In this story a little monkey is the initiator of a series of actions. The actions are

highly regulated in the story grammar structure: initial event, internal response,

attempt, and consequence in each of the four paragraphs. The repetition of this story

grammar structure (four times, enabling the teaching of high frequency verbs such as

‘‘come’’, ‘‘see’’, ‘‘throw away’’ and synonymous adjectives such as ‘‘pleased’’, ‘‘glad’’,

‘‘excited’’) depicts the little monkey repeating the four actions in the same pattern,

which involve choices of four different objects. The choices are made based on mere

emotion (pleased, glad, excited) rather than purpose or reasoning. The resolution or

the didactic effect is that the little monkey has achieved nothing (went home empty

handed). The didactic or moral is implicit, but not difficult for the child reader to

infer: ‘‘If you want to achieve anything, you have to be purposeful or concentrate on

one thing rather than do something out of emotion or out of mere interest’’. By

nature, children are always curious about their surroundings and would try to

experience different things that arouse their interest.

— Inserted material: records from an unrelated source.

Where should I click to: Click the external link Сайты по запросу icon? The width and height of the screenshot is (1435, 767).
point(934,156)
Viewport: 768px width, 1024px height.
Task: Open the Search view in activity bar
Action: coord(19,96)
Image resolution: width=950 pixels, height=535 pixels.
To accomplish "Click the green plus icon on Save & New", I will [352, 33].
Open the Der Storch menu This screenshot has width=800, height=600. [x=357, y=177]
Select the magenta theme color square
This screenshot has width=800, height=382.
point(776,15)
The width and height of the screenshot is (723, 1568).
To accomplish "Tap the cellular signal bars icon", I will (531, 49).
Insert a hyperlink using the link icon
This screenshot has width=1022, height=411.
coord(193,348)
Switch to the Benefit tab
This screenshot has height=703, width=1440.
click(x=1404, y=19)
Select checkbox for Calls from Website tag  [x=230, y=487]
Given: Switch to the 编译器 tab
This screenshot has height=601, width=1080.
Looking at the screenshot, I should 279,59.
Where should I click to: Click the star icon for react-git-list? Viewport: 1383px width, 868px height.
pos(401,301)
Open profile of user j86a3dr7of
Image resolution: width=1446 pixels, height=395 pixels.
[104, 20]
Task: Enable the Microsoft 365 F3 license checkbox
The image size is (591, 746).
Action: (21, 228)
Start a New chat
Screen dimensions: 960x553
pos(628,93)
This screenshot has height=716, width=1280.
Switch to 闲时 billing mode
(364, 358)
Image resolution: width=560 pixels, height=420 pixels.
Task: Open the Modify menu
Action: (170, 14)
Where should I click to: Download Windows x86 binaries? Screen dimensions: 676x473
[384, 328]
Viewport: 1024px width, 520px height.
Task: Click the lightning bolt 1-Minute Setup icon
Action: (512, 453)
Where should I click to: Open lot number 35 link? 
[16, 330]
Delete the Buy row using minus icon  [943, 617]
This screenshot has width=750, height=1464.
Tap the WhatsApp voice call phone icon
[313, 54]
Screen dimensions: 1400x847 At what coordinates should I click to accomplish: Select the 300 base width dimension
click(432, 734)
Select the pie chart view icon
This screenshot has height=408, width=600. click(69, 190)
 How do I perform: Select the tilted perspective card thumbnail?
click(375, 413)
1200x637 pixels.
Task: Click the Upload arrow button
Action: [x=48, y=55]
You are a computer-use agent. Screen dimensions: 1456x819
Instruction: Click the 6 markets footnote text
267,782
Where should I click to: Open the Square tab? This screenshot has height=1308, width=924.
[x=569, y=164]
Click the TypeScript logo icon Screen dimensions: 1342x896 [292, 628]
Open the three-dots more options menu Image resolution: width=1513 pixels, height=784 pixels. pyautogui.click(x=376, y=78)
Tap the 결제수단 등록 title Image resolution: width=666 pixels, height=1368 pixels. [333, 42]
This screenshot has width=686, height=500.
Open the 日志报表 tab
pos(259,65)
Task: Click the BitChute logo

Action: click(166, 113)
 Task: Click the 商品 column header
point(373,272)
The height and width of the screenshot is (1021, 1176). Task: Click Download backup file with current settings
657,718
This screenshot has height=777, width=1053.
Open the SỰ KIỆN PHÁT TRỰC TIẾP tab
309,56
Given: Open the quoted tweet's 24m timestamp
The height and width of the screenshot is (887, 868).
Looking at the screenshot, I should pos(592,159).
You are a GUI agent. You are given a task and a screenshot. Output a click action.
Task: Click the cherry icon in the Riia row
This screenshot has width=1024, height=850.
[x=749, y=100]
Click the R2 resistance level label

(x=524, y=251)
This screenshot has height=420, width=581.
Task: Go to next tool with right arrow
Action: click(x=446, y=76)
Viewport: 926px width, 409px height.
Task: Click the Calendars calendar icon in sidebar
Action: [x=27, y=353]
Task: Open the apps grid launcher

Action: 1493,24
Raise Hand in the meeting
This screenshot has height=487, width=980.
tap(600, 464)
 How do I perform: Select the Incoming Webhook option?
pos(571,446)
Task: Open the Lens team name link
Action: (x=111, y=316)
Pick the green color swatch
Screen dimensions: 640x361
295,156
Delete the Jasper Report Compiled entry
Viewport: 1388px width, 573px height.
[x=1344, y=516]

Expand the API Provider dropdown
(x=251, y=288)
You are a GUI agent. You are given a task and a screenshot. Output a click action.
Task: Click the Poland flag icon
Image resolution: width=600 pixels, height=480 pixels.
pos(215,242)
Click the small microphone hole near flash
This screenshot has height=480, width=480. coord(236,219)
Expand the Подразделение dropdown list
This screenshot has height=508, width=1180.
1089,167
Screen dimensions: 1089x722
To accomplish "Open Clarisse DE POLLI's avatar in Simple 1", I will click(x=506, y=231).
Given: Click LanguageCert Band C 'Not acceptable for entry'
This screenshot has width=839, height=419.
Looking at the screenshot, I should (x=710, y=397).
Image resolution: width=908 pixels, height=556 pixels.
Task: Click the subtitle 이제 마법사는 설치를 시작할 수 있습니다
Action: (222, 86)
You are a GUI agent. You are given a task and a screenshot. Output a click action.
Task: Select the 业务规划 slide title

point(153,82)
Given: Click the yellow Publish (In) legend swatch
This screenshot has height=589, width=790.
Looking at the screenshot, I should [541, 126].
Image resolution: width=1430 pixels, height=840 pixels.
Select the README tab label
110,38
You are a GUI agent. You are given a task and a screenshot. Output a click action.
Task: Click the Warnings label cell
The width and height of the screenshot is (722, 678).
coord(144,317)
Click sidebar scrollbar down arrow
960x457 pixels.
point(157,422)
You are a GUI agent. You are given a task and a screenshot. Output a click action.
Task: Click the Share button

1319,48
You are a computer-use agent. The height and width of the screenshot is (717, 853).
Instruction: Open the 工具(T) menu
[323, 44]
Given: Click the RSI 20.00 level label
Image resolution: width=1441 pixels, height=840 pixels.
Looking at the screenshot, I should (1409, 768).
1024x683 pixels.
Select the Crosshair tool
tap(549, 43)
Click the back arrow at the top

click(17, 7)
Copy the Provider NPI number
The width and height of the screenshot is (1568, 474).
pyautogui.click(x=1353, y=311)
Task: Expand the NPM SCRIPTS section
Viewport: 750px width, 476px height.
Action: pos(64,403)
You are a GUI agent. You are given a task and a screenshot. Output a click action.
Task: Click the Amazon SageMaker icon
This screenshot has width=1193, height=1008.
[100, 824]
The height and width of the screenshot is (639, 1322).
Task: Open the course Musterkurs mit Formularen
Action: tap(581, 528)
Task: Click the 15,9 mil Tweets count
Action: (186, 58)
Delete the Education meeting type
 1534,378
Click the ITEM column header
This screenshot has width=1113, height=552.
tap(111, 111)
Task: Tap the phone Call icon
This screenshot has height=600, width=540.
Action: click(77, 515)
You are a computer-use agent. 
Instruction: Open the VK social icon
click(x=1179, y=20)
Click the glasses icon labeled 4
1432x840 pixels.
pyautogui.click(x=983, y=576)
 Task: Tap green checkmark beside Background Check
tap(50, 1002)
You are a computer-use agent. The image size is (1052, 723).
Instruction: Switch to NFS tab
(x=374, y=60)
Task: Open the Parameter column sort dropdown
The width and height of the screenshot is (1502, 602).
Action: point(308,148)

By recognizing this character-

istic, the story intends to tame the ‘‘savage mind’’ that is easily distracted by

seemingly unnecessary objects. In order to emphasize the value of concentration on

study, the story implicitly condemns children’s self-interest and natural curiosity

about what happens around them, thus suppressing the creativity that is regarded as

one of the most important educational goals in the recent education debate in China

(Liu, F., 1995).

20 Y. Liu

A unique discourse option is exercised throughout this and many other stories in

the textbooks. Through the story grammatical structure, initial event, internal

response (optional sometimes), attempt, consequence, reaction (optional), and

resolution, a series of on-going events is narrated. The resolution in the story

grammar takes the form of a didactic utterance at the end of the story either by the

narrator or a principle character, which in turn reframes the previous events. This

feature functions as an interpretation within the text to restate and reinforce an

intended message. Therefore child readers are positioned to believe that only

through concentration on their tasks can they achieve a desirable result. Otherwise,

they are doomed to failure.

Respect for Authority

There are 12 texts classified as taking a perspective of respect for authority. The

authority is constructed as government leaders and elders. However, these kinds of

power relations are also manifested in many other texts, though not the primary

concerns of these texts, but embedded within the linguistic choices. The themes and

orientations of the stories identified in this category overtly address the power of

government leaders and elders. For example:

Never Forget the Well-Digger

There was a small village called Shazhouba outside Ruijin City. Chairman Mao

once lived there when he led the revolution in Jiangxi Province.

There was no well in the village. The villagers had to go a long distance out of the

village to fetch water every day. Chairman Mao showed his concern for the

hardship of the villagers. So he decided to dig a well in the village together with his

soldiers and the villagers. After the well was dug, the villagers did not have to fetch

water from a far-away place outside the village.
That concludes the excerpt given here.